Based on the increasingly popular principles of biophilic architecture, biofit brings the outdoors into the weight room. Removing the fluorescent and the artificial from exercise spaces, they aim at improving mood, delivering strong, lean bodies and prep urbanites to tackle the great outdoors.
Whereas most inner-city gyms could come across as dull spaces with their abundance of machinery, screaming loud music, the smothery smell of sweat and all in all cramped lay-out, biofit strives to make their locations as natural and fresh as possible. In their gym design natural elements are central to achieve a relaxing yet motivating environment to increase focus and therefore results.

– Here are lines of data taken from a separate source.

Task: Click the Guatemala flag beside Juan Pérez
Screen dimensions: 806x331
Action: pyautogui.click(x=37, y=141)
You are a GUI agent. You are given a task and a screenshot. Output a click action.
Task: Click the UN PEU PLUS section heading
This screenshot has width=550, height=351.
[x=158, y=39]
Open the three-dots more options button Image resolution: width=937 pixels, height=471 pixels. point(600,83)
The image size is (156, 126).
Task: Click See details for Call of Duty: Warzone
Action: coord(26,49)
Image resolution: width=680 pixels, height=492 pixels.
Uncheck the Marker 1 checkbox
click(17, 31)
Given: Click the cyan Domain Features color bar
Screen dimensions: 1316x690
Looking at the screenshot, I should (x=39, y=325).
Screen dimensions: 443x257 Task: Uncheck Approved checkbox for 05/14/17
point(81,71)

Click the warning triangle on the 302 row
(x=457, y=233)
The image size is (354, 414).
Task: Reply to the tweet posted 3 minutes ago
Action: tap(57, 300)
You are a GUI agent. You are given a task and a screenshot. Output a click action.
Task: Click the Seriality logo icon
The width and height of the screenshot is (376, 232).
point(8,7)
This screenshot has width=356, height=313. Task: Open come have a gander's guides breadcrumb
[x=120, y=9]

On the floor there is a soft artificial grass, the light is regulated to resemble natural conditions, there is just the right amount of natural plants and the air is infused with natural scents. Machinery is a rarity in the concept gyms, instead they opt for a mix of sandbags, bars, beams, ropes, balls and weights. All of these are made from natural materials such as wood, bamboo, rubber, leather and canvas.
With their approach biofit fits their gyms right in with the continuously expanding trend of biophilic design and architecture. The insertion of natural elements in buildings — residential, hotel and office, hospitals, schools and retail stores — has found quite some following and is believed to have positive effects accordingly on liveability, productiveness, recovery, study results and sales. This logic is what brought Matt Morley to adopt biophilic design in his gyms. Being a niche operator within the fitness industry biofit now has two locations in operation, in London and Calgary, but aims to open up more branded and unbranded locations in partnership with hotels, resorts, offices, residential developments and medical centres in the future.

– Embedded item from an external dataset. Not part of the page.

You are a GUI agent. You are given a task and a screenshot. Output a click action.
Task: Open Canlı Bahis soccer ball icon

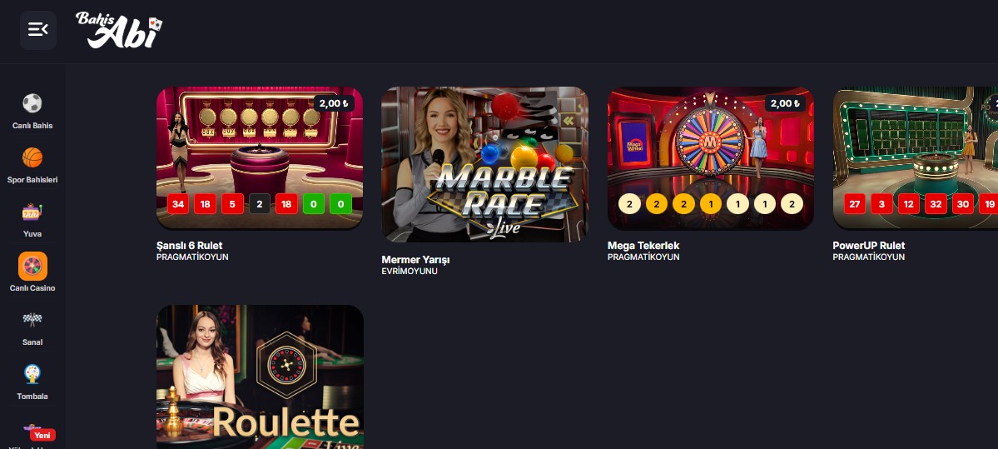pos(32,103)
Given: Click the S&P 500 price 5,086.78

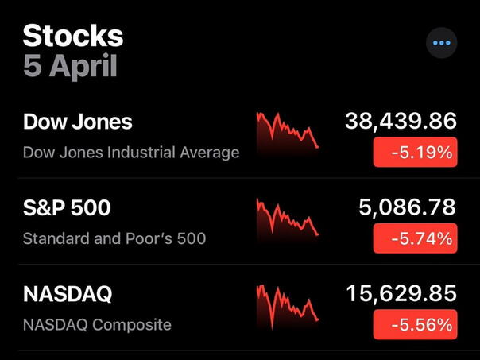Looking at the screenshot, I should [408, 207].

Moving away from the stereotype gym environment and focussing on body and mind connectivity, these biophilic gyms join a trend among urban athletes. The rise of various forms of CrossFit and calisthenics as a way of training already focused on a more dynamic and natural approach to physical exercise, but the dimension of surrounding is brought into play.
Earlier we reported on the pop-up Let’s Gro Gym in which a team of psychoanalysts, urban planners, social entrepreneurs, and designers tried a new approach to urban fitness — bodily and mentally. Where Let’s Gro Gym focused on how the paradox of living a happy urban life would be “letting go of seeking perfect happiness”, biofit seems to search for urban happiness by mixing in as much natural elements as possible. One way or the other, keeping fit is high on the urbanites agenda and more then ever before this fitness concerns not just the body, but is increasingly consciously mindful as well.